The new vice premier says that he is following in a long line of Ukrainian leaders who believed that their republic must be a federation. “At the end of the 19th and beginning of the 20th century,” he notes, “Mikhail Dragomanov and Mikhail Hrushevsky saw Ukraine as a federation” rather than as a unitary state.
“In 1991, at the time of the first presidential elections,” Tikhonov continues, “two of the four candidates – Vyacheslav Chornobil and Vladimir Grinyev – [also] spoke out for a federal system. [Moreover,] the then-chairman of the Verkhovna Rada Ivan Plushch also publically called for the decentralization of power and the federalization” of Ukraine.
The 1996 Constitution, he says, put an end to this discussion and defined Ukraine as a unitary state, “but at the same time, many questions of the territorial organization of the state were not resolved.” And subsequent events “have shown that the existing model does not correspond to contemporary tasks.”
“However much we talk about seeking to achieve the same level as the developed countries of Europe,” Tikhonov says, “if we do not change anything, then we will hardly be able to achieve positive results.” Consequently, President Viktor Yanukovich has made “the decentralization of power” a “strategic task.”
Obviously this is a many-sided task, he continues, and the government has been in place only a short time.
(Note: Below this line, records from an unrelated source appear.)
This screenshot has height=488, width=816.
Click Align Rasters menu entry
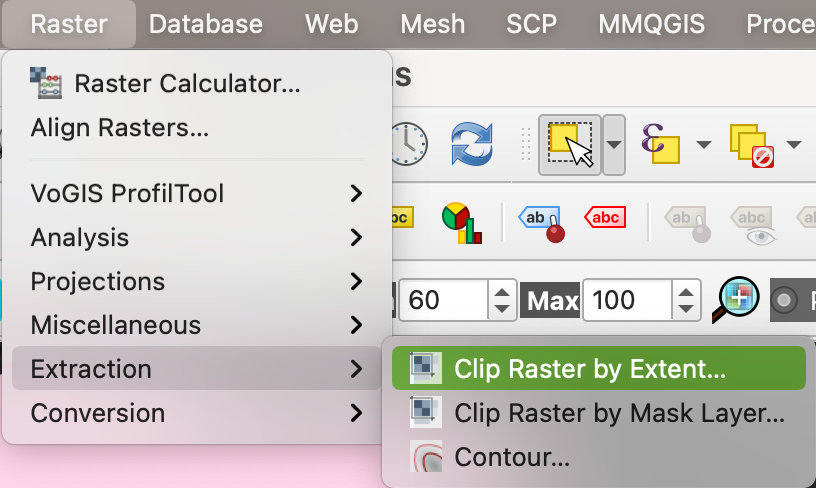coord(119,128)
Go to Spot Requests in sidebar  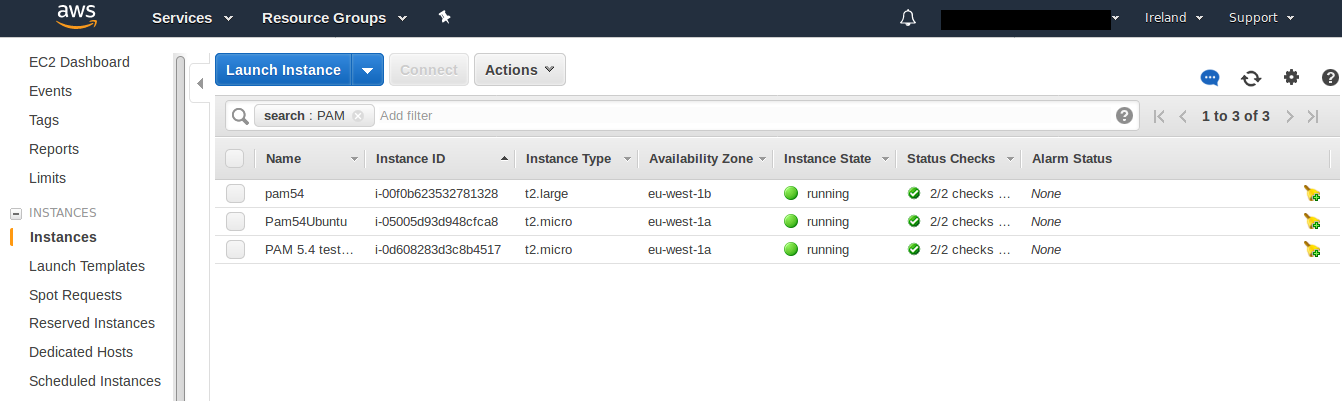pyautogui.click(x=75, y=295)

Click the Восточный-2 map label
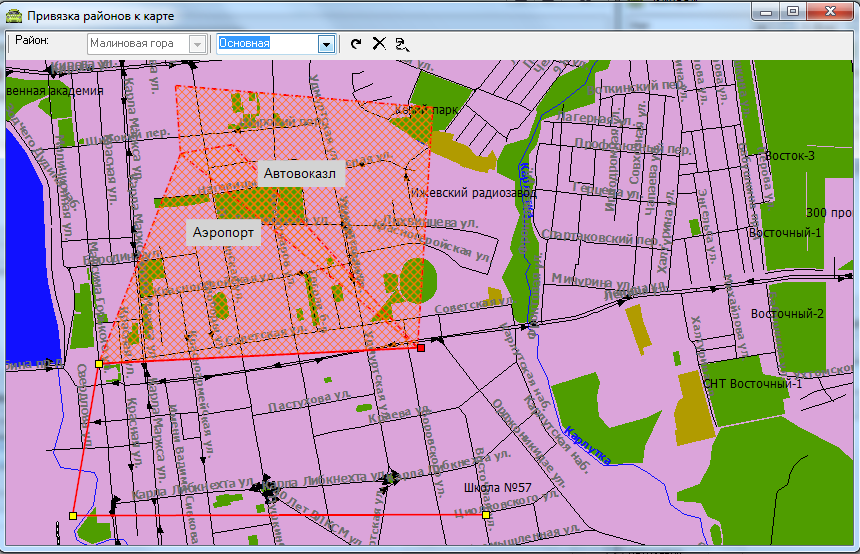[x=787, y=314]
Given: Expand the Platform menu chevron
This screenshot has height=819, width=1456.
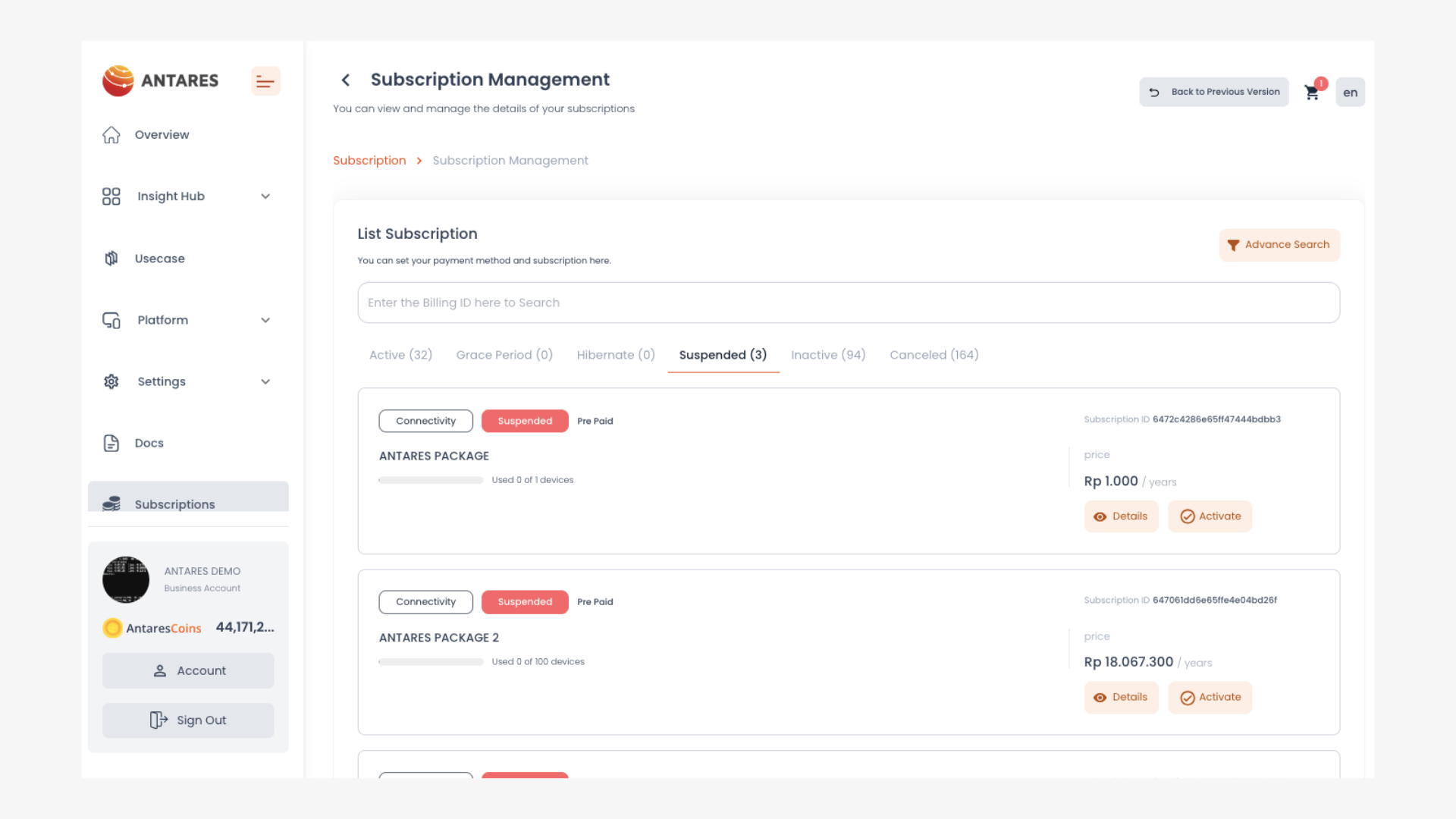Looking at the screenshot, I should pos(265,320).
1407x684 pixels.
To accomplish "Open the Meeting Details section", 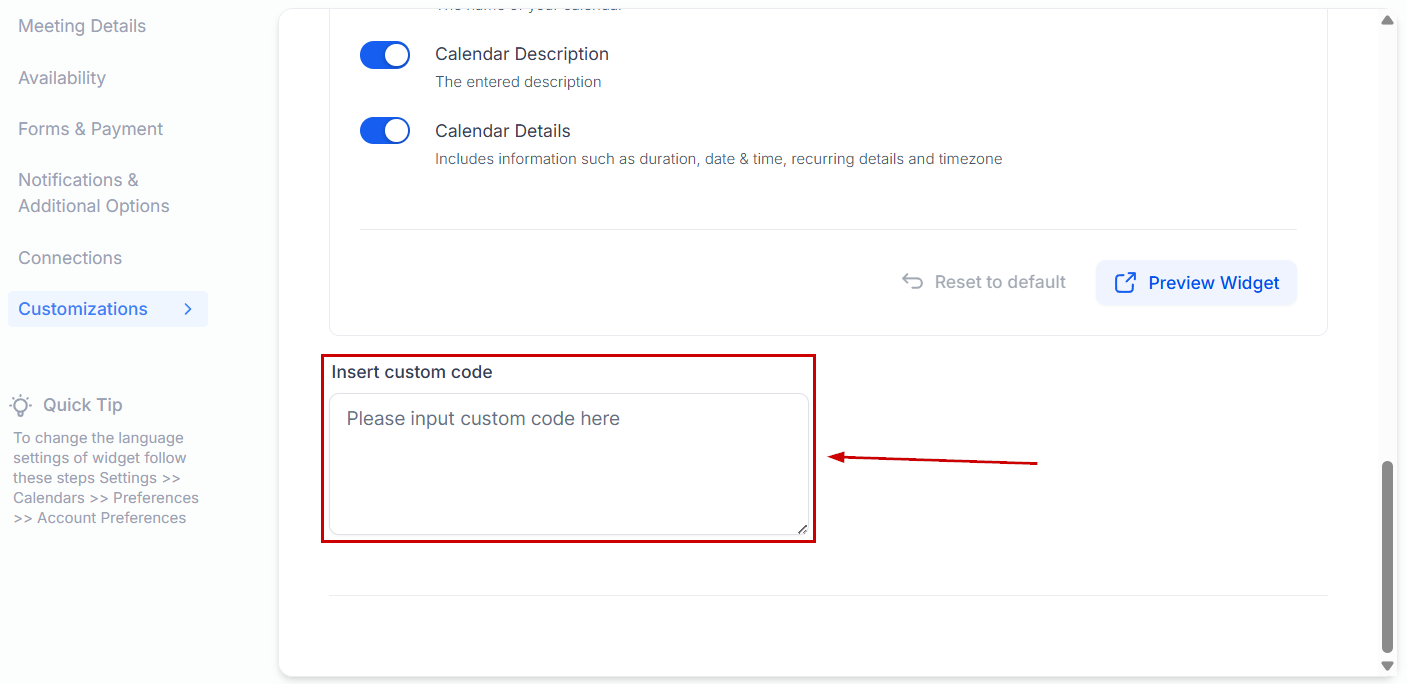I will click(82, 26).
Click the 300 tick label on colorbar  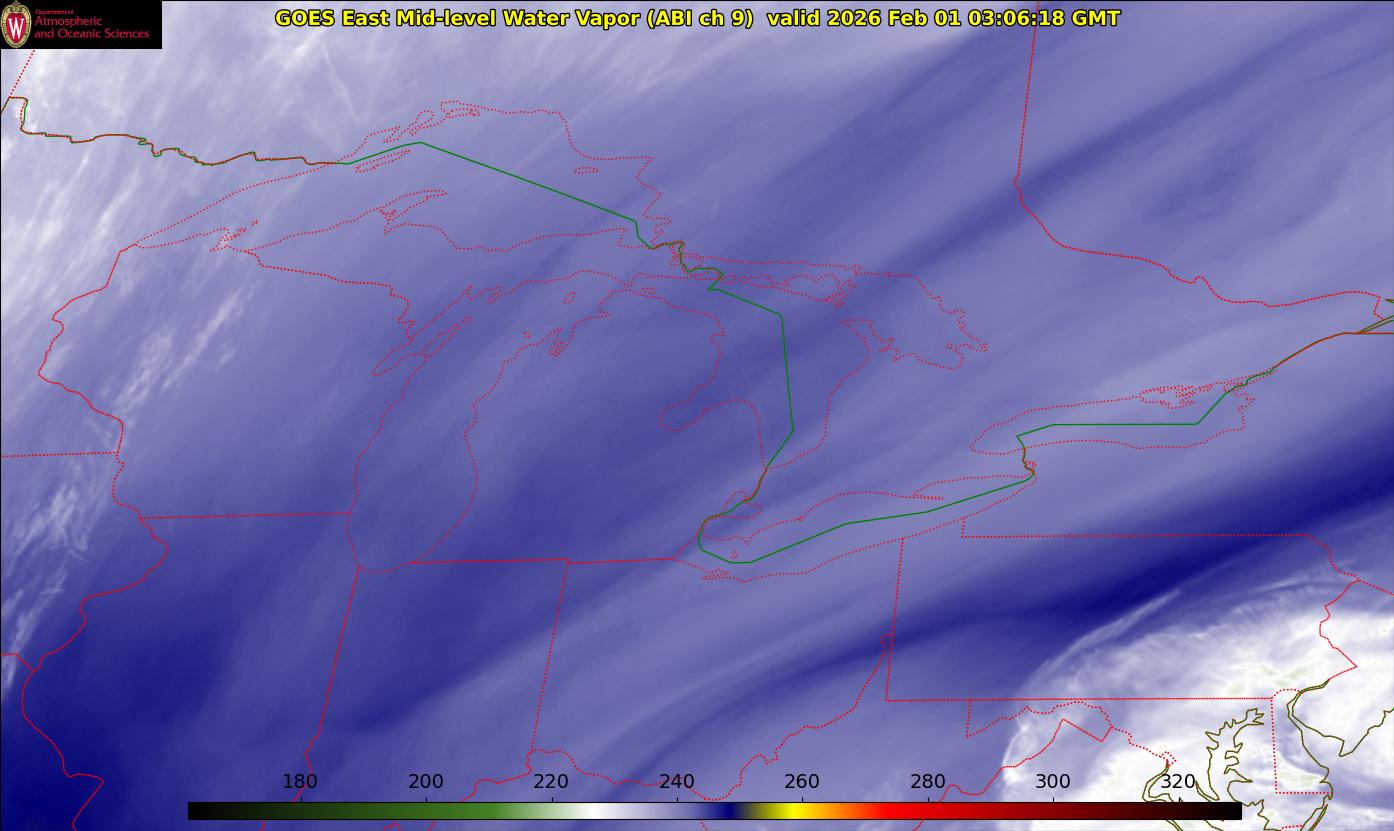click(x=1053, y=781)
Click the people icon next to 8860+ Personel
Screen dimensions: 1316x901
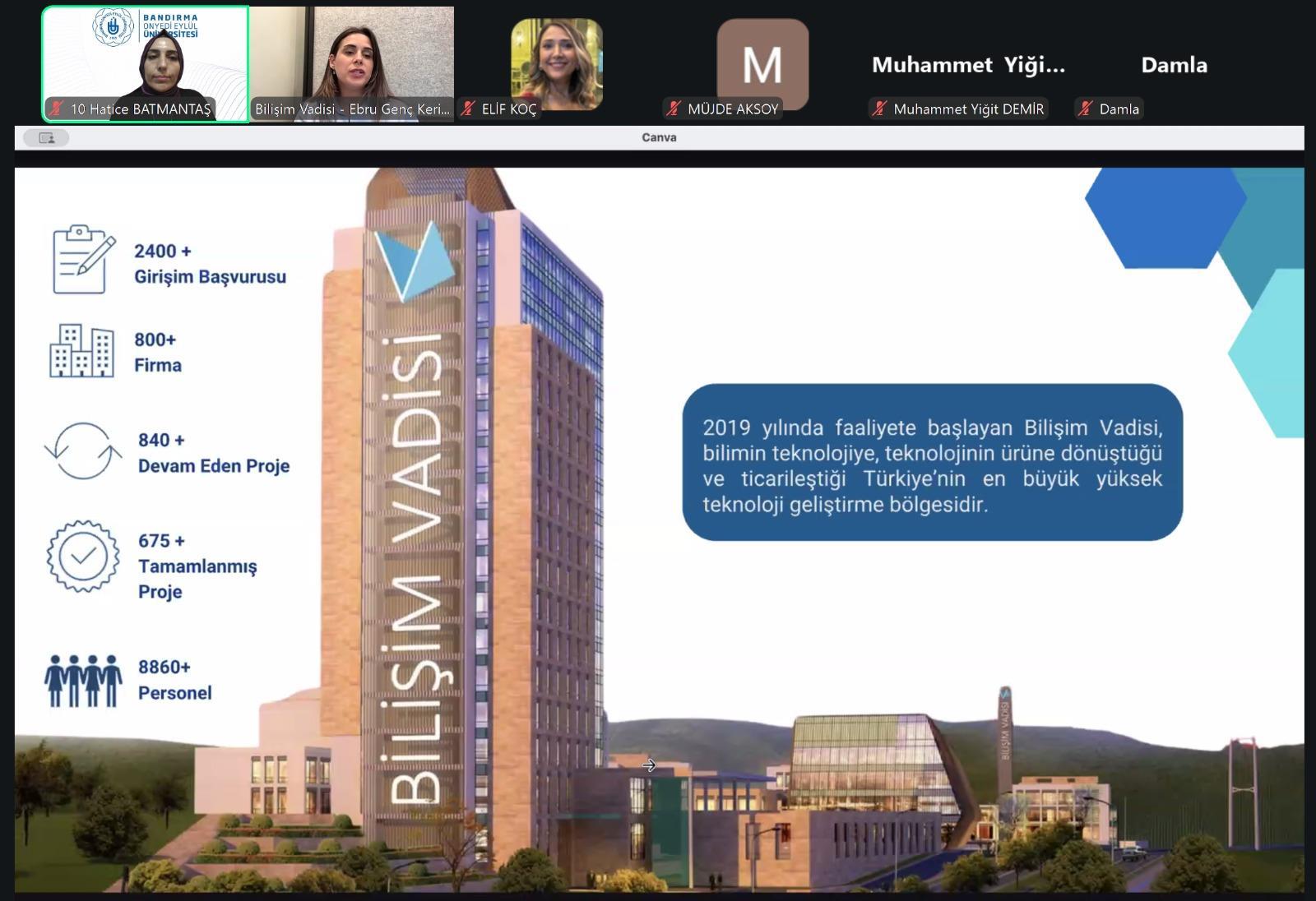(x=83, y=681)
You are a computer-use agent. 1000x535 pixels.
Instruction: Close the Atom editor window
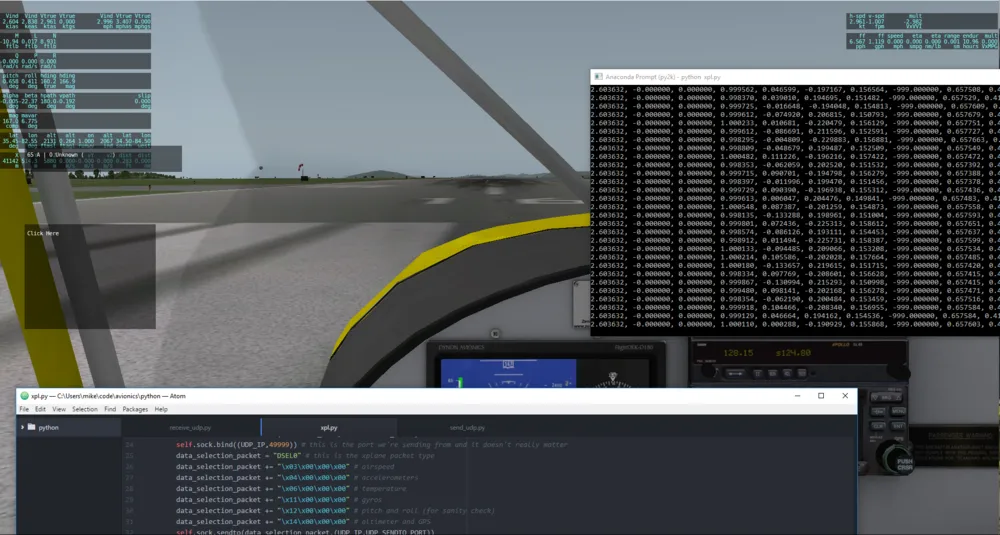pyautogui.click(x=845, y=396)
But its focus in this area is already clear: “Today, regional policy is the collection of measures directed at the establishment of effective measures of social-economic development of the regions.”
On the one hand, that will require the expansion of accords between Kyiv and particular regions as called for by the September 2005 law. But on the other, Tikhonov continues, it will require the consolidation of local and regional governments. Ukraine currently has “more than 12,000 organs of local self-administration,” he says, and “this is too many.”
And he goes on to say that “without changes of administrative-territorial arrangements other reforms, in the sphere of economics, the budget, taxes, land reforms and so on – cannot be effectively achieved.” Consequently, “the new powers that be have the political will to conduct serious transformations” in this area.
In pursuing that course, Tikhonov says, “we will not avoid the amalgamation of administrative-territorial units at the lowest level (villages, settlements and cities).” There are too many of them and in rural areas they are too small to be economically and administratively effective.
But it is clear that Tikhonov wants to do more than just combine some rural governments, even if he says that at present “the main task of reforming the administrative-territorial arrangement of Ukraine is the establishment of self-sufficient, capable territorial community at the base and providing it with corresponding resources for development.”
Even the first steps he outlines will lead to struggles between those who will head the new larger entities and those who will lose their political base, and that division in many parts of Ukraine is likely to take on an ethnic dimension, especially in places where ethnic Ukrainians or Crimean Tatars are minorities of a larger area but now have their own political structures.
And if Tikhonov follows the ideas in his manifesto, he will likely seek to combine some existing oblasts, sparking controversy not only by allowing the predominantly ethnic Russian regions of the eastern part of the country to secure more power but also by permitting the ethnically Ukrainian western areas to gain more power locally even as they lose it nationally.
In that event, these moves toward federalism could undermine the territorial integrity of Ukraine. At the very least, many Ukrainian opposition leaders and many Ukrainian citizens are likely to view Tikhonov’s program as a threat, a perception that will do nothing to cool passions in Kyiv.